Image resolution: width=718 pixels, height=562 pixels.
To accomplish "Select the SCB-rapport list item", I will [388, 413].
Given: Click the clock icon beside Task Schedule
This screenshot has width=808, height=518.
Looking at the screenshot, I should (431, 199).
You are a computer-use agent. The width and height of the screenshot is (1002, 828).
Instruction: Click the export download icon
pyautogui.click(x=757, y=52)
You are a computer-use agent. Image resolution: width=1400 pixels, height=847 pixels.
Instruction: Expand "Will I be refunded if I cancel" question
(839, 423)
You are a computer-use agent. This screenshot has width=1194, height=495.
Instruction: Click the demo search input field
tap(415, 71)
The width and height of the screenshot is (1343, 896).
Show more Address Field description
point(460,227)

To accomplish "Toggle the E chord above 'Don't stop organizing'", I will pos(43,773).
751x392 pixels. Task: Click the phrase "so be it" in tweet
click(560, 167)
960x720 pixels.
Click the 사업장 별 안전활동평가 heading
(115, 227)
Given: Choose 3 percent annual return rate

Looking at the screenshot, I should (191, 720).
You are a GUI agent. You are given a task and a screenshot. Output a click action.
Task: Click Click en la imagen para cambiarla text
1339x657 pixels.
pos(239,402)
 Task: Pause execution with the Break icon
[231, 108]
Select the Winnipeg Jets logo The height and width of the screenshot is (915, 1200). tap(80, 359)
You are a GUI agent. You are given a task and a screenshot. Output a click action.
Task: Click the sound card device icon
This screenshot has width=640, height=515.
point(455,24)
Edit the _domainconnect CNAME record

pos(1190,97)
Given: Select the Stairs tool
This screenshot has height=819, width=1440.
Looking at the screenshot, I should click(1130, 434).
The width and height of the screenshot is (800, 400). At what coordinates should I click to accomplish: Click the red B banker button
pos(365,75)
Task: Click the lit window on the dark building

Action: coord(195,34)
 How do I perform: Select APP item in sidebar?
########
*Work request:* Every line of the data should be copied exactly.

*Task output:*
Image resolution: width=718 pixels, height=562 pixels.
To accomplish "Select the SCB-rapport list item", I will [388, 413].
Given: Click the clock icon beside Task Schedule
This screenshot has width=808, height=518.
Looking at the screenshot, I should (431, 199).
You are a computer-use agent. The width and height of the screenshot is (1002, 828).
Instruction: Click the export download icon
pyautogui.click(x=757, y=52)
You are a computer-use agent. Image resolution: width=1400 pixels, height=847 pixels.
Instruction: Expand "Will I be refunded if I cancel" question
(839, 423)
You are a computer-use agent. This screenshot has width=1194, height=495.
Instruction: Click the demo search input field
tap(415, 71)
The width and height of the screenshot is (1343, 896).
Show more Address Field description
point(460,227)

To accomplish "Toggle the E chord above 'Don't stop organizing'", I will pos(43,773).
751x392 pixels. Task: Click the phrase "so be it" in tweet
click(560, 167)
960x720 pixels.
Click the 사업장 별 안전활동평가 heading
(115, 227)
Given: Choose 3 percent annual return rate

Looking at the screenshot, I should (191, 720).
You are a GUI agent. You are given a task and a screenshot. Output a click action.
Task: Click Click en la imagen para cambiarla text
1339x657 pixels.
pos(239,402)
 Task: Pause execution with the Break icon
[231, 108]
Select the Winnipeg Jets logo The height and width of the screenshot is (915, 1200). tap(80, 359)
You are a GUI agent. You are given a task and a screenshot. Output a click action.
Task: Click the sound card device icon
This screenshot has width=640, height=515.
point(455,24)
Edit the _domainconnect CNAME record

pos(1190,97)
Given: Select the Stairs tool
This screenshot has height=819, width=1440.
Looking at the screenshot, I should click(1130, 434).
The width and height of the screenshot is (800, 400). At what coordinates should I click to accomplish: Click the red B banker button
pos(365,75)
Task: Click the lit window on the dark building

Action: coord(195,34)
 How do I perform: Select APP item in sidebar?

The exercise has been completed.